Exercise requirements: Render the records below as a numbered list, one line per item, with blank lines omitted.

Information given:
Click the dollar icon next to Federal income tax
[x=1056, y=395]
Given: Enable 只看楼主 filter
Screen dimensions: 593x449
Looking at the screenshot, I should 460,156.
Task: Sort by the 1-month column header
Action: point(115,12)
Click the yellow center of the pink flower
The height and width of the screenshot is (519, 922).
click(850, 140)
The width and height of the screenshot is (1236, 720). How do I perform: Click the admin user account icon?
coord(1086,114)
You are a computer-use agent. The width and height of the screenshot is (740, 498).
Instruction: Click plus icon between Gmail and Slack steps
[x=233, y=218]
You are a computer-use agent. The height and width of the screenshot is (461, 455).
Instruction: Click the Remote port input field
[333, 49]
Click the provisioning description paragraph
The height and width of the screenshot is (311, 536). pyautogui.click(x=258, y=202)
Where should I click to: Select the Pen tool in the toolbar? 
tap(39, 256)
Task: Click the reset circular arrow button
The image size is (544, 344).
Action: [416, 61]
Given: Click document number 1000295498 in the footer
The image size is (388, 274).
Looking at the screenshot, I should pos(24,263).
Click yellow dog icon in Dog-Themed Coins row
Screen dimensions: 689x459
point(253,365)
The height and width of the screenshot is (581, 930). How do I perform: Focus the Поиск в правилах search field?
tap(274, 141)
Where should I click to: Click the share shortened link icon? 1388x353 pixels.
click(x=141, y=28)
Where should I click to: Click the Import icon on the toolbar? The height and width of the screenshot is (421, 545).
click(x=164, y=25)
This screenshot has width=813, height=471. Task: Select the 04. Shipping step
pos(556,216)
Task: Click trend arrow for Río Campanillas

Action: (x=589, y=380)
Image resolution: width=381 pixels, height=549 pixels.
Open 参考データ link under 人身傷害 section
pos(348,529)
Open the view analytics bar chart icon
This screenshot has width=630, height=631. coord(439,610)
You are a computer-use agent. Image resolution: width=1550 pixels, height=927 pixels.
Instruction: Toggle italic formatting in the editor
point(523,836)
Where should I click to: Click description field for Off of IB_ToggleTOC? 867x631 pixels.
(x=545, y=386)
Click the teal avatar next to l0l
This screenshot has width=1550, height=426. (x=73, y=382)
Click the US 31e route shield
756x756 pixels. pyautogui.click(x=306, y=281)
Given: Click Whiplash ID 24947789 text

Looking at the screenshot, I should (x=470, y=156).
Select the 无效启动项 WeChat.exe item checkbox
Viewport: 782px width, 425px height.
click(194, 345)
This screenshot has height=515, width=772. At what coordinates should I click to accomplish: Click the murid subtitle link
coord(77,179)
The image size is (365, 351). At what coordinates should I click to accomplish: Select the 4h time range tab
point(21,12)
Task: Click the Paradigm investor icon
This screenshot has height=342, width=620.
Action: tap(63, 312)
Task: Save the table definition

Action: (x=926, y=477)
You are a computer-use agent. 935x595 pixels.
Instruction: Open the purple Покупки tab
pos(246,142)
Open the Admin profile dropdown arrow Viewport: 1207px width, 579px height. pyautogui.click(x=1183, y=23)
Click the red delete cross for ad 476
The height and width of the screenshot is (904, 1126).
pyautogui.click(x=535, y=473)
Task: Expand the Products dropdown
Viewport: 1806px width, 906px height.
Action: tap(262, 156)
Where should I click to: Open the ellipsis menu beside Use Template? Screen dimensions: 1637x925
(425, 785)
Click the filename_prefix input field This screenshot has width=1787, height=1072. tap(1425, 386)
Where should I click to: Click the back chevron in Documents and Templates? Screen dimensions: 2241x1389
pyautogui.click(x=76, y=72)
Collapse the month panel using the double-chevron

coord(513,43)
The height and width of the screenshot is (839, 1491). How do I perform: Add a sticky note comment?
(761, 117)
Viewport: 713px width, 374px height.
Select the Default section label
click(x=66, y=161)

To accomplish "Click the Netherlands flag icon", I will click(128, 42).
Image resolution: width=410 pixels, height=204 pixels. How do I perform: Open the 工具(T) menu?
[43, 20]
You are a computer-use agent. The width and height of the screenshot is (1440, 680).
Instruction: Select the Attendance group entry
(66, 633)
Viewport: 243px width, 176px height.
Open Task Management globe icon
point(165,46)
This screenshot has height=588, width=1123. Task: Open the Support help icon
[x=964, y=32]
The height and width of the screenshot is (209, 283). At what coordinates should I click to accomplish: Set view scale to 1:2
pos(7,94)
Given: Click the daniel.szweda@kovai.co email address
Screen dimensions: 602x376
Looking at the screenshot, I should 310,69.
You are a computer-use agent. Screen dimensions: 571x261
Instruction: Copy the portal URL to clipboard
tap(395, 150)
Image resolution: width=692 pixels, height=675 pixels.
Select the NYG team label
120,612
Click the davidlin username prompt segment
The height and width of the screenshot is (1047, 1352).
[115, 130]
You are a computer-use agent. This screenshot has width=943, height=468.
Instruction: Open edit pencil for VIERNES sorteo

The solution:
1. Click the dollar icon next to Federal income tax
2. [x=1056, y=395]
3. Given: Enable 只看楼主 filter
4. Screen dimensions: 593x449
5. Looking at the screenshot, I should 460,156.
6. Task: Sort by the 1-month column header
7. Action: point(115,12)
8. Click the yellow center of the pink flower
9. The height and width of the screenshot is (519, 922).
10. click(850, 140)
11. The width and height of the screenshot is (1236, 720). How do I perform: Click the admin user account icon?
12. coord(1086,114)
13. You are a computer-use agent. The width and height of the screenshot is (740, 498).
14. Instruction: Click plus icon between Gmail and Slack steps
15. [x=233, y=218]
16. You are a computer-use agent. The height and width of the screenshot is (461, 455).
17. Instruction: Click the Remote port input field
18. [333, 49]
19. Click the provisioning description paragraph
20. The height and width of the screenshot is (311, 536). pyautogui.click(x=258, y=202)
21. Where should I click to: Select the Pen tool in the toolbar? 
22. tap(39, 256)
23. Task: Click the reset circular arrow button
24. The image size is (544, 344).
25. Action: [416, 61]
26. Given: Click document number 1000295498 in the footer
27. The image size is (388, 274).
28. Looking at the screenshot, I should pos(24,263).
29. Click yellow dog icon in Dog-Themed Coins row
30. Screen dimensions: 689x459
31. point(253,365)
32. The height and width of the screenshot is (581, 930). How do I perform: Focus the Поиск в правилах search field?
33. tap(274, 141)
34. Where should I click to: Click the share shortened link icon? 1388x353 pixels.
35. click(x=141, y=28)
36. Where should I click to: Click the Import icon on the toolbar? The height and width of the screenshot is (421, 545).
37. click(x=164, y=25)
38. This screenshot has width=813, height=471. Task: Select the 04. Shipping step
39. pos(556,216)
40. Task: Click trend arrow for Río Campanillas
41. Action: (x=589, y=380)
42. Image resolution: width=381 pixels, height=549 pixels.
43. Open 参考データ link under 人身傷害 section
44. pos(348,529)
45. Open the view analytics bar chart icon
46. This screenshot has width=630, height=631. coord(439,610)
47. You are a computer-use agent. Image resolution: width=1550 pixels, height=927 pixels.
48. Instruction: Toggle italic formatting in the editor
49. point(523,836)
50. Where should I click to: Click description field for Off of IB_ToggleTOC? 867x631 pixels.
51. (x=545, y=386)
52. Click the teal avatar next to l0l
53. This screenshot has width=1550, height=426. (x=73, y=382)
54. Click the US 31e route shield
55. 756x756 pixels. pyautogui.click(x=306, y=281)
56. Given: Click Whiplash ID 24947789 text
57. Looking at the screenshot, I should (x=470, y=156).
58. Select the 无效启动项 WeChat.exe item checkbox
59. Viewport: 782px width, 425px height.
60. click(194, 345)
61. This screenshot has height=515, width=772. At what coordinates should I click to accomplish: Click the murid subtitle link
62. coord(77,179)
63. The image size is (365, 351). At what coordinates should I click to accomplish: Select the 4h time range tab
64. point(21,12)
65. Task: Click the Paradigm investor icon
66. This screenshot has height=342, width=620.
67. Action: tap(63, 312)
68. Task: Save the table definition
69. Action: (x=926, y=477)
70. You are a computer-use agent. 935x595 pixels.
71. Instruction: Open the purple Покупки tab
72. pos(246,142)
73. Open the Admin profile dropdown arrow Viewport: 1207px width, 579px height. pyautogui.click(x=1183, y=23)
74. Click the red delete cross for ad 476
75. The height and width of the screenshot is (904, 1126).
76. pyautogui.click(x=535, y=473)
77. Task: Expand the Products dropdown
78. Viewport: 1806px width, 906px height.
79. Action: tap(262, 156)
80. Where should I click to: Open the ellipsis menu beside Use Template? Screen dimensions: 1637x925
81. (425, 785)
82. Click the filename_prefix input field This screenshot has width=1787, height=1072. tap(1425, 386)
83. Where should I click to: Click the back chevron in Documents and Templates? Screen dimensions: 2241x1389
84. pyautogui.click(x=76, y=72)
85. Collapse the month panel using the double-chevron
86. coord(513,43)
87. The height and width of the screenshot is (839, 1491). How do I perform: Add a sticky note comment?
88. (761, 117)
89. Viewport: 713px width, 374px height.
90. Select the Default section label
91. click(x=66, y=161)
92. To accomplish "Click the Netherlands flag icon", I will click(128, 42).
93. Image resolution: width=410 pixels, height=204 pixels. How do I perform: Open the 工具(T) menu?
94. [43, 20]
95. You are a computer-use agent. The width and height of the screenshot is (1440, 680).
96. Instruction: Select the Attendance group entry
97. (66, 633)
98. Viewport: 243px width, 176px height.
99. Open Task Management globe icon
100. point(165,46)
101. This screenshot has height=588, width=1123. Task: Open the Support help icon
102. [x=964, y=32]
103. The height and width of the screenshot is (209, 283). At what coordinates should I click to accomplish: Set view scale to 1:2
104. pos(7,94)
105. Given: Click the daniel.szweda@kovai.co email address
106. Screen dimensions: 602x376
107. Looking at the screenshot, I should 310,69.
108. You are a computer-use agent. Screen dimensions: 571x261
109. Instruction: Copy the portal URL to clipboard
110. tap(395, 150)
111. Image resolution: width=692 pixels, height=675 pixels.
112. Select the NYG team label
113. 120,612
114. Click the davidlin username prompt segment
115. The height and width of the screenshot is (1047, 1352).
116. [115, 130]
117. You are a computer-use agent. This screenshot has width=943, height=468.
118. Instruction: Open edit pencil for VIERNES sorteo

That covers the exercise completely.